2.2 Roles of over 700 reproductive lincRNAs
To reveal the function of lincRNAs, the targeting system that causes the lincRNAs delition was used. Presently, rice transformation is performing to make several types of lincRNA-deleted mutants.
2.3 Transcriptional regulation of lincRNAs though epigenetics
Over 700 lincRNAs are expressed specifically during reproduction. It is suggested that epigenetic regulation and chromosome dynamics cause their transcription.

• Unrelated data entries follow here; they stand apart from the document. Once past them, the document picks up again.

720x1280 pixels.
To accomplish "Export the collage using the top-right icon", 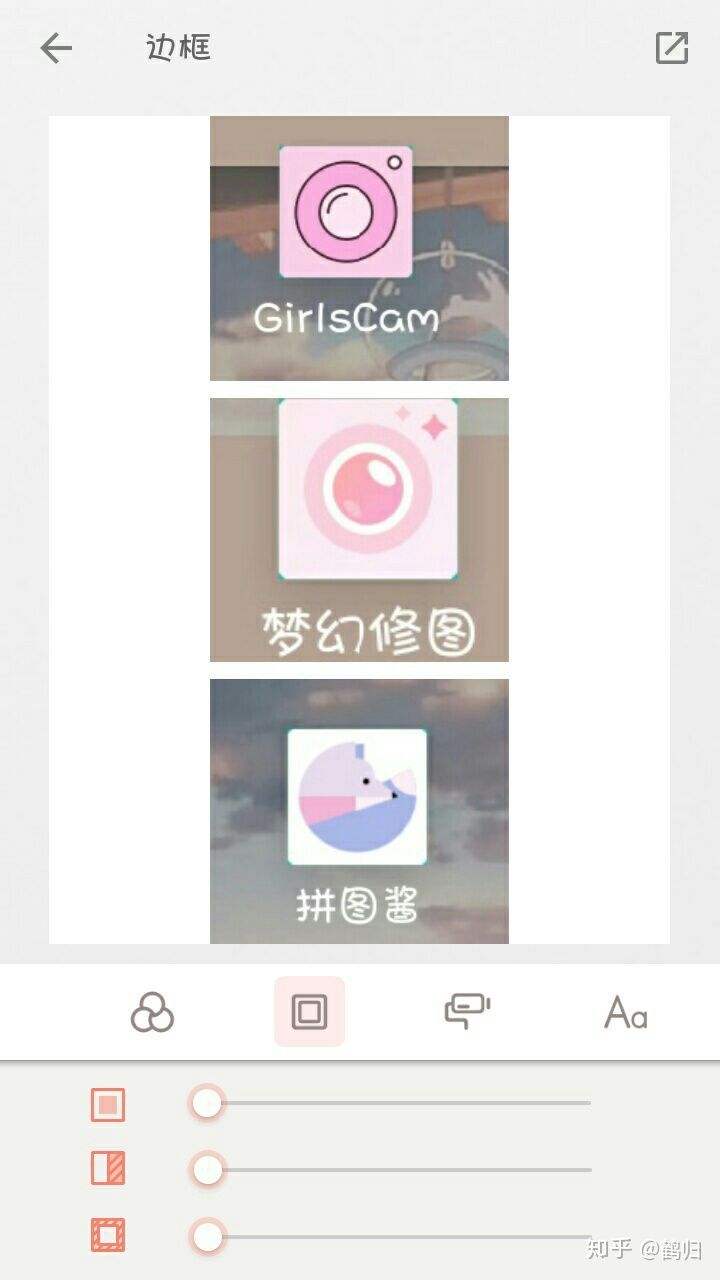I will coord(671,48).
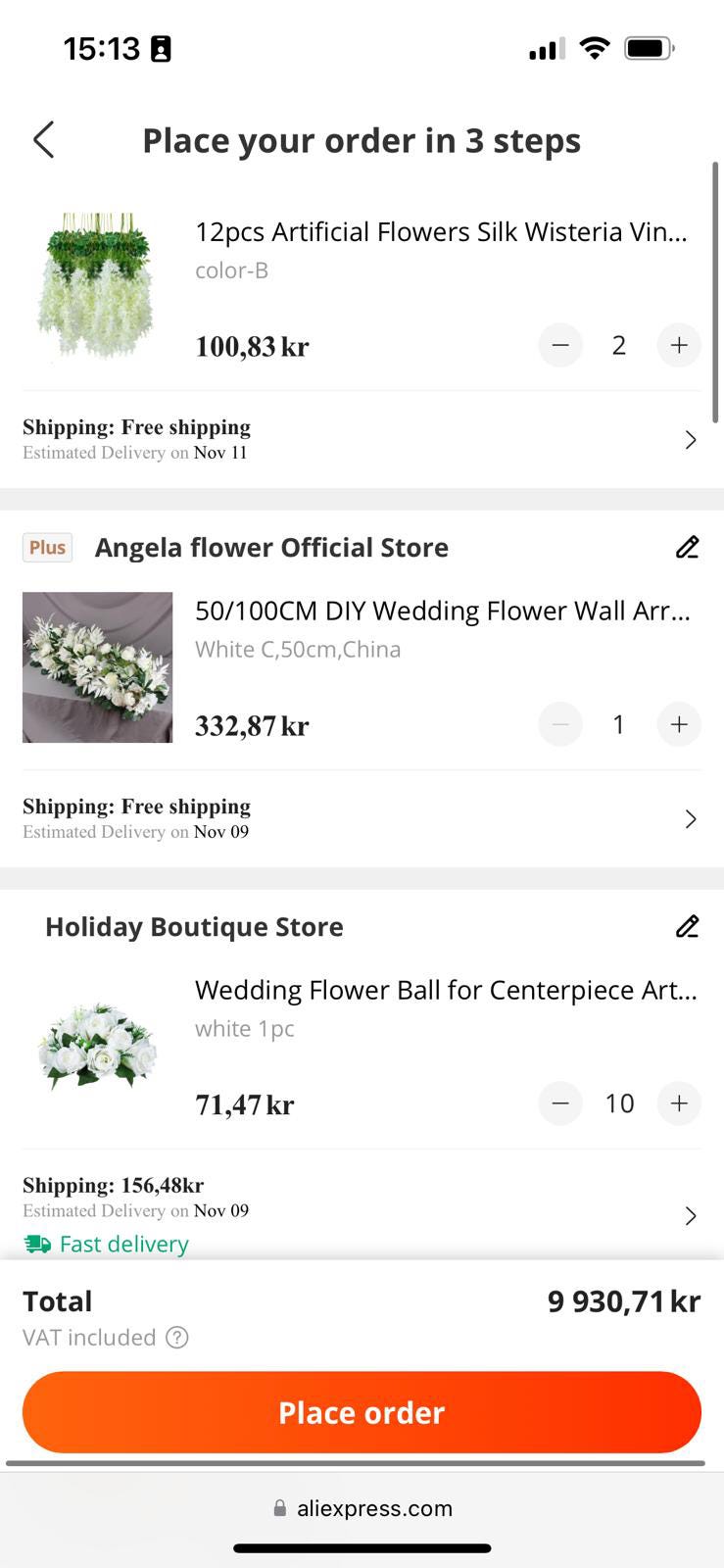The image size is (724, 1568).
Task: Increase quantity of the Wisteria Vine flowers
Action: (x=679, y=345)
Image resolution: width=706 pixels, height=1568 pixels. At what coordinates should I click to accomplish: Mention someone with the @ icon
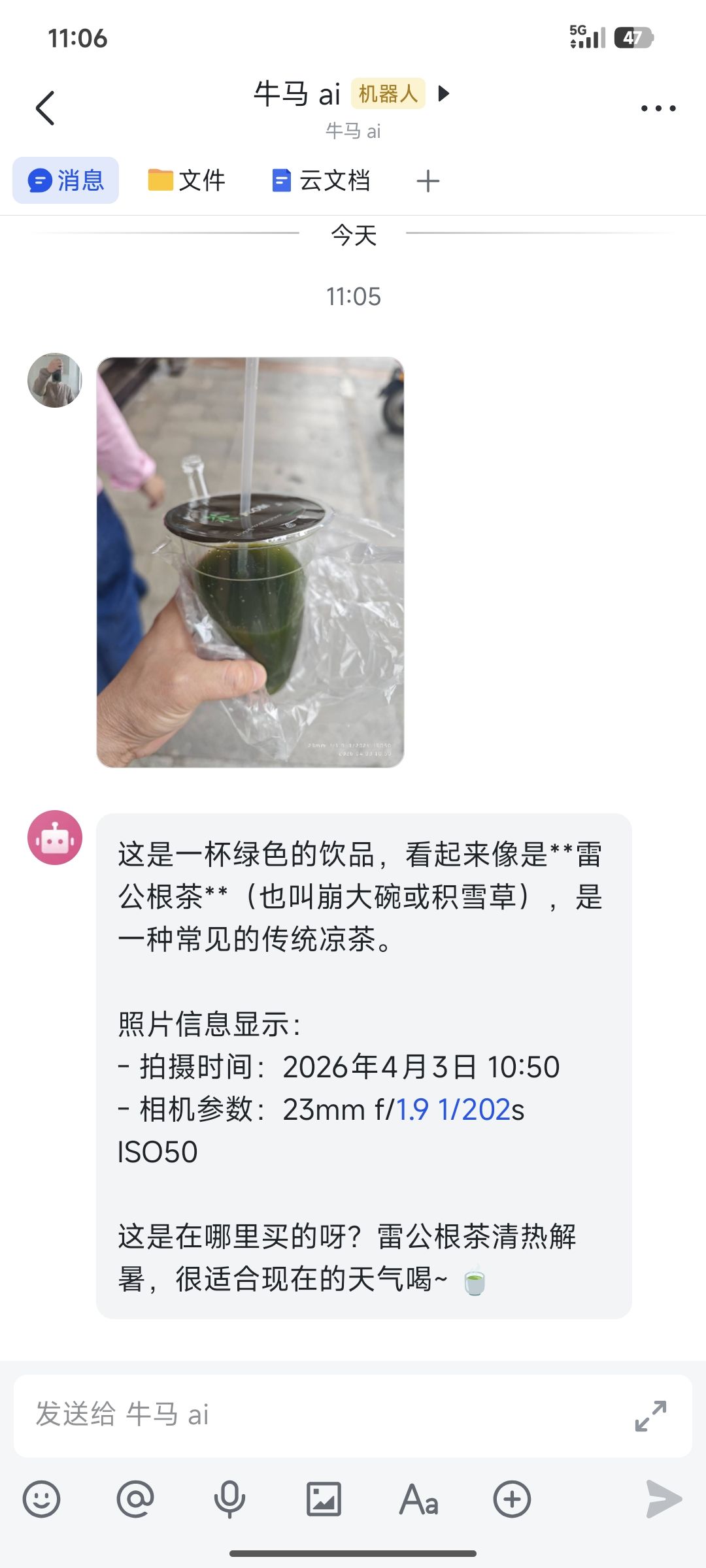(135, 1499)
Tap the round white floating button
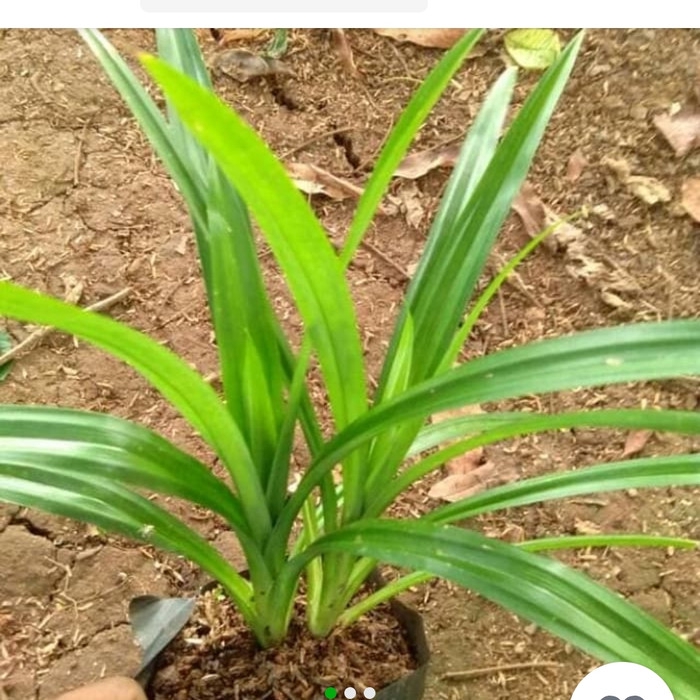Viewport: 700px width, 700px height. click(x=622, y=686)
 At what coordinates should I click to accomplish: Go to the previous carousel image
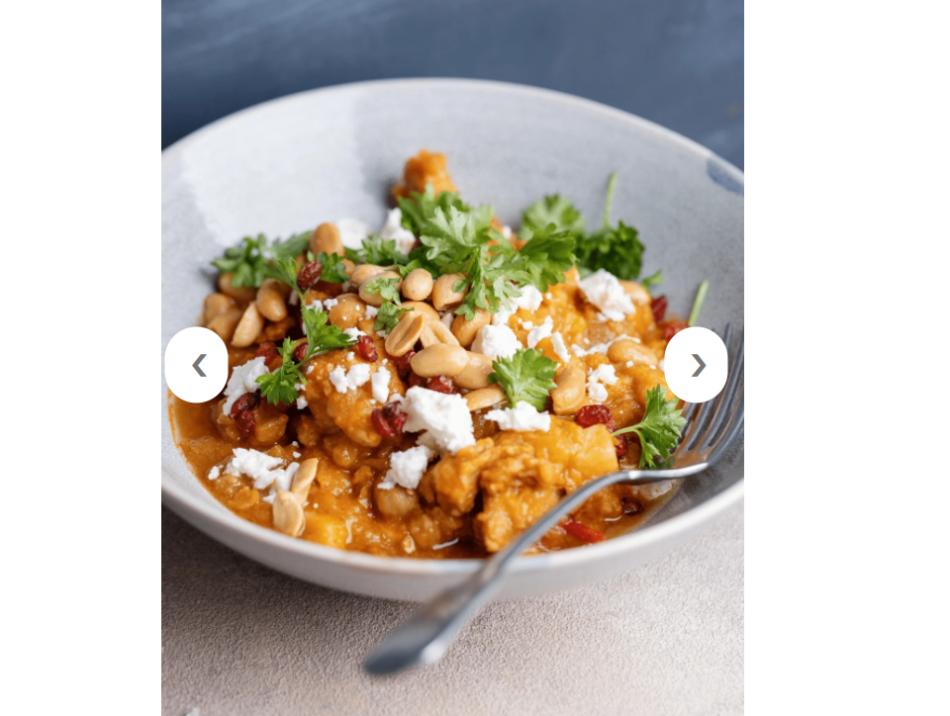pos(196,365)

DNA methylation analysis showed that over 1000 hyper-methylated regions and hypo-methylated regions were detected in the rice genome specifically during reproduction (Komiya unpublished data). Presently, I am investigating methylated DNA differences in over 700 lincRNAs and lincRNA promoters to investigate epigenetic regulation of non-coding RNAs transcription.
2.4 Biological role of Chromatin Regulation Factor 1 (CRF1) in rice
CRF1 is a transcriptional repressor that directly binds to the modified histone for transcriptionally silenced heterochromatin in animals (Bannister and Kouzarides, 2005). Rice CRF1 mutants showed sterility, suggesting that CRF1 is required for development of rice reproductive tissues (Komiya unpublished data). In FY2015, I hope to reveal the biological roles of CRF1 by detecting CRF1 binding sites using chromatin immuno-purification.
3 Collaborations
3.1 Dr. Tu N. Le, Japan Advanced Institute of Science and Technology (JAIST). Informatic analysis of DNA methylation is performed in conjunction with Dr. Tu N. Le.
3.2 Dr. Alejandro Villar Briones, OIST. Rice CRF1 complexes have been sequenced by Dr. Alejandro Villar Briones using mass spectrometry.
4 Publications and other output
4.1 Invited Talk
Komiya, R. “small RNA biogenesis including reproductive lincRNAs in rice.” NAIST internal seminar, Nara Japan, January 2015.
4.2 Conference Presentations
1. Komiya, R., Ohyanagi, H., and Nonomura, K. I., “Rice Germline-specific Argonaute MEL1 protein binds to phasiRNAs generated from more than 700 lincRNAs.” The 38th Naito Conference Molecule-based biological systems. Sapporo Japan, October 2014.
2. Komiya, R. “small RNA biogenesis including reproductive lincRNAs in rice.” The 4th Plant RNA Symposium, Kyoto Japan, January 2015.
4.3 Publications
1. Komiya, R*., Ohyanagi, H., Niihama, M., Watanabe, T., Nakano, M., Kurata, N. and Nonomura, K. I*. MEL1, a germ specific Argonaute, binds to phasiRNAs derived from lincRNAs. The Plant Journal. 78, 385-397 (2014). (* Co-corresponding authors)
2. Komiya, R and Nonomura, K.I. Isolation and bioinformatic analyses of small RNAs interacting with germ-cell specific Argonaute in rice. Methods in Molecular Biology. 1093, 235-245 (2014).